C'est un argument d'une banque éthique comme Triodos, très regardante sur la qualité des projets dans lesquels elle met de l'argent, et la difficulté à trouver de bons projets peut expliquer en partie ses excédents de dépôts.

« Je peux difficilement croire qu'il y ait si peu de projets et entreprises qui correspondent aux critères éthiques que s'impose Triodos », répond Laurette Onkelinx.

Autre critique : la taxe pénalise les banques qui ont beaucoup de dépôts, qui sont aussi les plus saines, puisqu'elles n'ont pas eu de problèmes de liquidités. « Je ne partage pas cet argument. Cela n'aura aucun impact sur les liquidités car même après taxes l'épargne restera et de loin le moyen le moins cher pour les banques pour s'assurer de liquidités », affirme Laurette Onkelinx.

« Comme je l'ai déjà dit », poursuit-elle, « cette nouvelle taxe poursuit deux logiques. Un, s'adapter au nouveau contexte de hausse du précompte mobilier sur les autres actifs financiers. Deux, encourager les banques à réinjecter directement une partie des dépôts d'épargne exonérés d'impôts dans l'économie réelle. »

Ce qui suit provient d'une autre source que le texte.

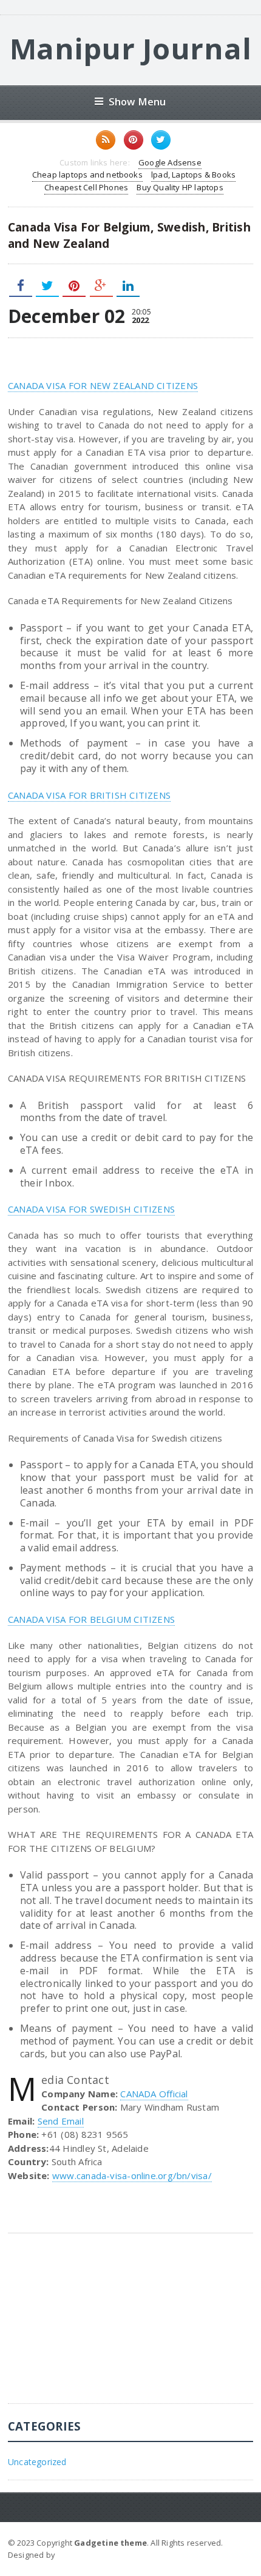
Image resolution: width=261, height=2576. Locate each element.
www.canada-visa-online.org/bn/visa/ (132, 2175)
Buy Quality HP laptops (180, 187)
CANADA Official (154, 2094)
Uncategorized (37, 2462)
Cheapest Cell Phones (86, 187)
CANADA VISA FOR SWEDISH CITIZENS (91, 1209)
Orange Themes (89, 2554)
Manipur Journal (131, 48)
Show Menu (137, 101)
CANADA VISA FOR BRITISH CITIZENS (89, 795)
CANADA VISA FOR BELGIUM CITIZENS (91, 1619)
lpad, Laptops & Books (193, 174)
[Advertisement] (99, 2327)
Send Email (61, 2121)
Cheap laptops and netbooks (87, 174)
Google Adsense (170, 162)
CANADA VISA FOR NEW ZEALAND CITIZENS (103, 385)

Cette taxe n'est donc nullement dissuasive en ce qui concerne le financement des banques et ne créera aucun changement dans leurs habitudes, ajoute la vice-Première : « sachant que tous les clients ne touchent pas leurs primes de fidélité en raison de la fréquence des dépôts et retraits qu'ils effectuent, le coût total pour les banques, toutes taxes comprises tourne autour de 1 %. Ce n'est pas très élevé dit-elle. Et le taux d'1 % est le même que celui qu'elles paient pour se financer exceptionnellement à la BCE. Même après cette taxe, le livret d'épargne continuera à apporter des revenus confortables aux banques, en re-prêtant cette masse financière à des taux bien plus élevés. Il s'agit de la marge d'intermédiation et celle-ci a rarement été aussi élevée qu'à l'heure actuelle. »

Pourtant, souvent, les petites banques d'épargnes riches en dépôts utilisent l'excédent de dépôts en achetant des obligations d'Etat, ce qui en soi est un élément positif pour l'Etat. « C'est vrai, répond la vice-Première socialiste, mais c'est contreproductif et il faut donc réfléchir à stimuler davantage le financement direct de l'Etat par les citoyens. On ne cherche à stigmatiser personne », ajoute-t-elle. L'idée est juste d'irriguer à nouveau l'économie réelle qui en a grandement besoin pour se redéployer. Il est important que l'épargne privée défiscalisée soit principalement affectée à la collectivité en particulier les PME qui, comme le montre une étude récente du CEFIP (Centre de connaissance du financement des PME), continuent à rencontrer des difficultés à trouver un financement à des conditions abordables.